• EXERCISE PROMPT:
Word for word, reproduce each entry.

Saved entries:
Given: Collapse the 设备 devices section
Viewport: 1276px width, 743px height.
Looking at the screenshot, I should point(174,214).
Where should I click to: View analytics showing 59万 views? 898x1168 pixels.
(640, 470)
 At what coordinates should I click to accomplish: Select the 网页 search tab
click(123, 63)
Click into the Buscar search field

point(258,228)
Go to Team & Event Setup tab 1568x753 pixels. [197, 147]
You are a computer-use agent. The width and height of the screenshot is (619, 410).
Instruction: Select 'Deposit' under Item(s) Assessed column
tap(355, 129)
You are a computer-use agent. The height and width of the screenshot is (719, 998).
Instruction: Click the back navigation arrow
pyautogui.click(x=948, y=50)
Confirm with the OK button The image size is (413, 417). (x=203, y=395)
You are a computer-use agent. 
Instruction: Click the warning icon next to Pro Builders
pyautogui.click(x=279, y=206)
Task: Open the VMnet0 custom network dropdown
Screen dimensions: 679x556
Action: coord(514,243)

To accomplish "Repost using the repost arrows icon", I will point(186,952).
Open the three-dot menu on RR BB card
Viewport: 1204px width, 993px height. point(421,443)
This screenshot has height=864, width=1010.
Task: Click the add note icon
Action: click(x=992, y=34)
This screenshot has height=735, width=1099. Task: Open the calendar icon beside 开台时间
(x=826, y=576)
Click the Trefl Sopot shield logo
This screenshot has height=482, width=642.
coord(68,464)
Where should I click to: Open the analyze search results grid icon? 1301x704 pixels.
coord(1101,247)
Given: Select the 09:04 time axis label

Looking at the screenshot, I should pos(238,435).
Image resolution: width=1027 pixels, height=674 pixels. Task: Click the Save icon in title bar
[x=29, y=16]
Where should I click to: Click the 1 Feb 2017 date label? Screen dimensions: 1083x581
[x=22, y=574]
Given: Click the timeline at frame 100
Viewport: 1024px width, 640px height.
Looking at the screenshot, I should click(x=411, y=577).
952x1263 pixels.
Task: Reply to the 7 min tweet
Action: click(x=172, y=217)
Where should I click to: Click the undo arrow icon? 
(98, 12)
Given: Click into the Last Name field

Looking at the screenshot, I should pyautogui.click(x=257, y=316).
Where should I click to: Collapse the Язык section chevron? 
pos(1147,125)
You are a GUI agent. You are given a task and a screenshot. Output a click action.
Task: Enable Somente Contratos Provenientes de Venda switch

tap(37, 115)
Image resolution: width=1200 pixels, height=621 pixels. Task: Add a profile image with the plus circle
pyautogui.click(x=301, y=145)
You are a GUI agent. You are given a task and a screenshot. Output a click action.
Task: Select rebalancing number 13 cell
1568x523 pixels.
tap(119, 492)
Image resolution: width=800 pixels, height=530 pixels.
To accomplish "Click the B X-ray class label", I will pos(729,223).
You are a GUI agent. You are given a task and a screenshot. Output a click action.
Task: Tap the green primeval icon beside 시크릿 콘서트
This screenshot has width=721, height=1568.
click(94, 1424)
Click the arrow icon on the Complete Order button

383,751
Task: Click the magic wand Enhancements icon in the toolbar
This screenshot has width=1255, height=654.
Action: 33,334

• YOUR RESPONSE:
Given: Collapse the 设备 devices section
Viewport: 1276px width, 743px height.
Looking at the screenshot, I should point(174,214).
Where should I click to: View analytics showing 59万 views? 898x1168 pixels.
(640, 470)
 At what coordinates should I click to accomplish: Select the 网页 search tab
click(123, 63)
Click into the Buscar search field

point(258,228)
Go to Team & Event Setup tab 1568x753 pixels. [197, 147]
You are a computer-use agent. The width and height of the screenshot is (619, 410).
Instruction: Select 'Deposit' under Item(s) Assessed column
tap(355, 129)
You are a computer-use agent. The height and width of the screenshot is (719, 998).
Instruction: Click the back navigation arrow
pyautogui.click(x=948, y=50)
Confirm with the OK button The image size is (413, 417). (x=203, y=395)
You are a computer-use agent. 
Instruction: Click the warning icon next to Pro Builders
pyautogui.click(x=279, y=206)
Task: Open the VMnet0 custom network dropdown
Screen dimensions: 679x556
Action: coord(514,243)

To accomplish "Repost using the repost arrows icon", I will point(186,952).
Open the three-dot menu on RR BB card
Viewport: 1204px width, 993px height. point(421,443)
This screenshot has height=864, width=1010.
Task: Click the add note icon
Action: click(x=992, y=34)
This screenshot has height=735, width=1099. Task: Open the calendar icon beside 开台时间
(x=826, y=576)
Click the Trefl Sopot shield logo
This screenshot has height=482, width=642.
coord(68,464)
Where should I click to: Open the analyze search results grid icon? 1301x704 pixels.
coord(1101,247)
Given: Select the 09:04 time axis label

Looking at the screenshot, I should pos(238,435).
Image resolution: width=1027 pixels, height=674 pixels. Task: Click the Save icon in title bar
[x=29, y=16]
Where should I click to: Click the 1 Feb 2017 date label? Screen dimensions: 1083x581
[x=22, y=574]
Given: Click the timeline at frame 100
Viewport: 1024px width, 640px height.
Looking at the screenshot, I should click(x=411, y=577).
952x1263 pixels.
Task: Reply to the 7 min tweet
Action: click(x=172, y=217)
Where should I click to: Click the undo arrow icon? 
(98, 12)
Given: Click into the Last Name field

Looking at the screenshot, I should pyautogui.click(x=257, y=316).
Where should I click to: Collapse the Язык section chevron? 
pos(1147,125)
You are a GUI agent. You are given a task and a screenshot. Output a click action.
Task: Enable Somente Contratos Provenientes de Venda switch

tap(37, 115)
Image resolution: width=1200 pixels, height=621 pixels. Task: Add a profile image with the plus circle
pyautogui.click(x=301, y=145)
You are a GUI agent. You are given a task and a screenshot. Output a click action.
Task: Select rebalancing number 13 cell
1568x523 pixels.
tap(119, 492)
Image resolution: width=800 pixels, height=530 pixels.
To accomplish "Click the B X-ray class label", I will pos(729,223).
You are a GUI agent. You are given a task and a screenshot. Output a click action.
Task: Tap the green primeval icon beside 시크릿 콘서트
This screenshot has width=721, height=1568.
click(94, 1424)
Click the arrow icon on the Complete Order button

383,751
Task: Click the magic wand Enhancements icon in the toolbar
This screenshot has width=1255, height=654.
Action: 33,334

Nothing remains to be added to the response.